Les ramasseurs passent plus de temps que quiconque au contact des détritus de nos sociétés de consommation et connaissent très bien la composition et la nature des produits et des emballages en plastique de postconsommation. Et comme la vente de ces matériaux sur les marchés secondaires leur permet de gagner leur vie, ils savent très précisément quels articles sont valorisables. Les produits en plastique sont à cet égard les plus compliqués à collecter et à revendre, aussi bien du fait de leur conception que des conditions du marché. Dans certains endroits, l’écrasante majorité n’a aucune valeur sur les marchés secondaires ; ailleurs, ce qui est recyclable se limite à quelques produits seulement. En Amérique latine, par exemple, les ramasseurs de déchets ne travaillent qu’avec trois grands types de plastiques : le PET, le PEHD et le PEBD.
Ils sont souvent les seuls à récupérer ce qui peut être réutilisé sur les décharges, sauvages ou non, et à en approvisionner le marché secondaire, bouclant la boucle et créant une économie circulaire. En Amérique latine, les entreprises de recyclage recueillent 25 à 50 % de leurs matériaux auprès d’eux. Les ramasseurs contribuent par leur activité à réduire la quantité de matières premières à extraire et à transformer, ainsi que les émissions de gaz à effet de serre, favorisant un environnement plus sain pour tous.
Les ramasseurs de déchets sont en prise directe avec les problématiques liées au plastique. Ils rassemblent et trient des détritus de toutes sortes, si bien que leurs coopératives sont mieux placées que quiconque pour mesurer les flux de déchets. Les prix tirés des déchets plastiques sont très bas comparés à ceux des rebuts en papier, carton ou métal, et la demande est saisonnière, ce qui ne permet pas d’en tirer un revenu régulier. Le tri des déchets – entre, par exemple, ceux qui sont recyclables et ceux qui ne le sont pas – prend en outre beaucoup de temps, et bien souvent, une grande partie ne peut être revendue.

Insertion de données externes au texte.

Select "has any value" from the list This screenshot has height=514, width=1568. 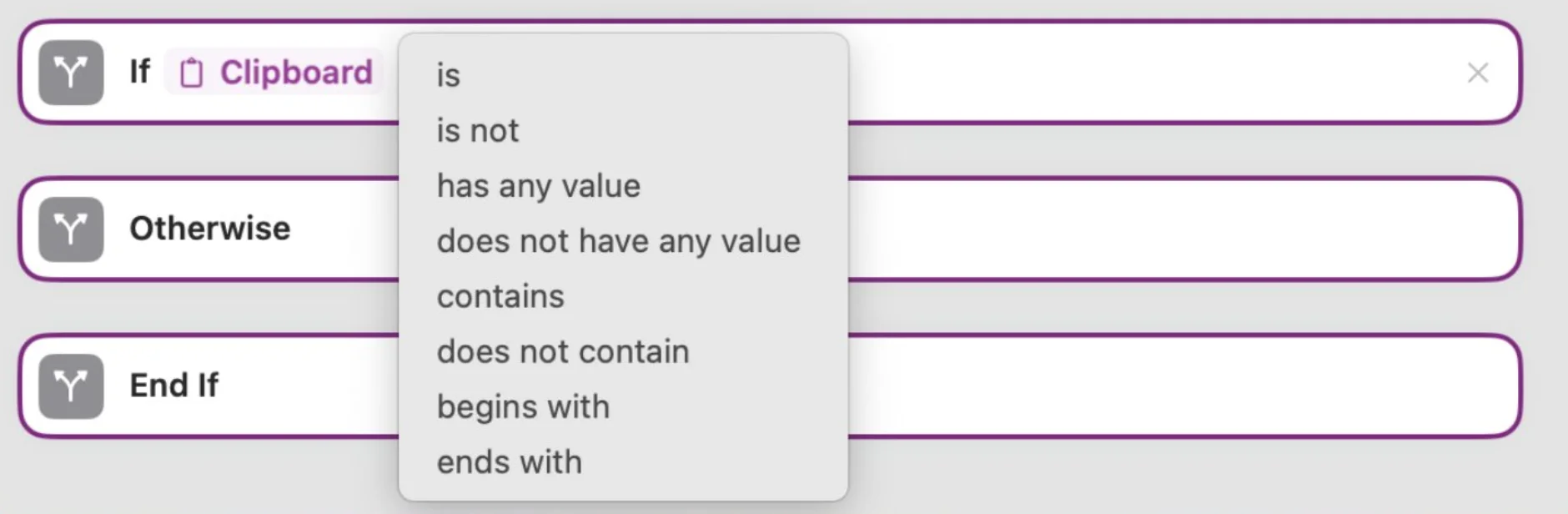(x=539, y=186)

Les ramasseurs d’ordures à travers le monde sont souvent marginalisés et leur travail n’est pas reconnu. Il est donc important que des lois soient adoptées pour renforcer leur statut de professionnels fournissant un service indispensable. Les coopératives ont besoin de davantage de soutien, notamment financier, pour pouvoir investir dans des locaux, des équipements ou encore des camions. C’est ce qui leur permettra de sortir d’une logique de subsistance et de se développer véritablement. Les ramasseurs et leurs familles ont également besoin que des initiatives soient prises en faveur de leurs conditions de travail, de leur logement et de leur santé. Il existe ainsi un système de bourse aux Philippines qui permet aux enfants des ramasseurs d’aller à l’école au lieu de devoir aider leur famille. Les producteurs, de leur côté, doivent contribuer à créer une économie circulaire en fabriquant des produits réutilisables ou recyclables et en mettant en place un dispositif de « responsabilité élargie du producteur » (REP) qui attribue une rémunération correcte aux ramasseurs.